→ **Selected excerpt**:
On Friday the Washington Post took a close look at the Mindfulness movement — and how at least in some sectors it has been undermined by good ol’ American narcissism.
The article is well worth reading: Mindfulness would be good for you. If it weren’t so selfish. It is written by Thomas Joiner, a psychologist who authored a book on this topic, called Mindlessness: The Corruption of Mindfulness in a Culture of Narcissism.

A little over four years ago, I was invited to speak at a small conference on the language of contemplation across religious traditions. About a dozen of us gathered at a Tibetan Buddhist center in California, representing all the world’s great spiritual traditions and sharing ideas with one another about the relationship between meditation, contemplation, language, and culture. The sponsoring organization is involved in translating Tibetan texts into English and other languages, and recognized that there is a perennial tension between trying to capture, in words, a spirituality that is essentially ineffable and indescribable. It was an excellent conference (see below for a video of one of the sessions).
But what I remember, more than anything else, from that conference, was hearing one of the Buddhist speakers talk about his concerns about the mindfulness movement, which he saw as dangerously severing meditation practice from its philosophical and religious matrix. A secularized meditation intended strictly for therapeutic purposes, he warned, will reduce the practice to an ego-centric tool that actually works against the goals of Buddhism — or other faiths.
So when I come across a book like Joiner’s Mindlessness — or, for that matter, Miguel Farias & Catherine Wikholm’s The Buddha Pill, which explores some of these same concerns — it feels like, in Yogi Berra’s famous dictum, “déjà vu all over again.”

→ **Tasks to carry out**:
- A) In the mindfulness post, where was the small conference on the language of contemplation held?
- B) Carry on the mindfulness post from its last sentence.

→ **Source information**:
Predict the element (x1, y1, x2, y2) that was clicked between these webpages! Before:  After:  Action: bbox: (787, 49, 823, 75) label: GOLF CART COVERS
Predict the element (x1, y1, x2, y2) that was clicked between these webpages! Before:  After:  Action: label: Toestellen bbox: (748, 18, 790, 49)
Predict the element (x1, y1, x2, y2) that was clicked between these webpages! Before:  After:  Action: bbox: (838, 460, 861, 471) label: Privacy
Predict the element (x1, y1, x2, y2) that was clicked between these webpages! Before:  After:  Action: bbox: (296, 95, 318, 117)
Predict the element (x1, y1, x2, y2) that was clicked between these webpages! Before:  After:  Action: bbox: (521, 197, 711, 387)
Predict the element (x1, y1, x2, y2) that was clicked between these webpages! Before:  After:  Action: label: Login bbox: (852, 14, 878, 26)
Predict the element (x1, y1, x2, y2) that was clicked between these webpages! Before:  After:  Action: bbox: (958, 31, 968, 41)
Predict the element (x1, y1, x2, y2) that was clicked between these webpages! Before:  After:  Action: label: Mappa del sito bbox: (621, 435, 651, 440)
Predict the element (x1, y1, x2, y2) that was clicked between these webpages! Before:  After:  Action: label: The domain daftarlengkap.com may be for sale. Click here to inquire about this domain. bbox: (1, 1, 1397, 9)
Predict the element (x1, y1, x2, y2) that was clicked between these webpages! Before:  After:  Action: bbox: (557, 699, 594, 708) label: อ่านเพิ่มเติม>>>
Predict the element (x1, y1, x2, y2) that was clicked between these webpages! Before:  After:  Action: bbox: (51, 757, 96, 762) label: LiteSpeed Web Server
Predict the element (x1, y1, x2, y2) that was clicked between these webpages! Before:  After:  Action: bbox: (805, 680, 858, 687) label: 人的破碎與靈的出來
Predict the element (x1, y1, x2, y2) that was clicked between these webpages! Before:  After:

→ **Expected responses**:
- A) At a Tibetan Buddhist center in California.

- B)
I think Joiner does a very good job at acknowledging what is good about mindfulness practice. Even though he suggests that the empirical evidence for mindfulness having therapeutic value is weaker than its boosters would have you believe (another point previous explored by Farias & Wikholm), he writes eloquently about why mindfulness is attractive, and how — at its best — it really does invite the practitioner into a place of deepened awareness and gentle acceptance. He very astutely recognizes that a key to fully entering into mindfulness is humility — I’ll get back to that point.
But he sees problems with how mindfulness is promoted in our society — that the story is all about what mindfulness will do for you. In other words, it reinforces our cultural obsession with the self. In other words, our tendency toward narcissism. And since narcissism and self-obsession are big problems in themselves, mindfulness simply doesn’t help as much as it’s cracked up to, and may actually be unhelpful for those whose root problem is not anxiety or depression but, well, self-obsession.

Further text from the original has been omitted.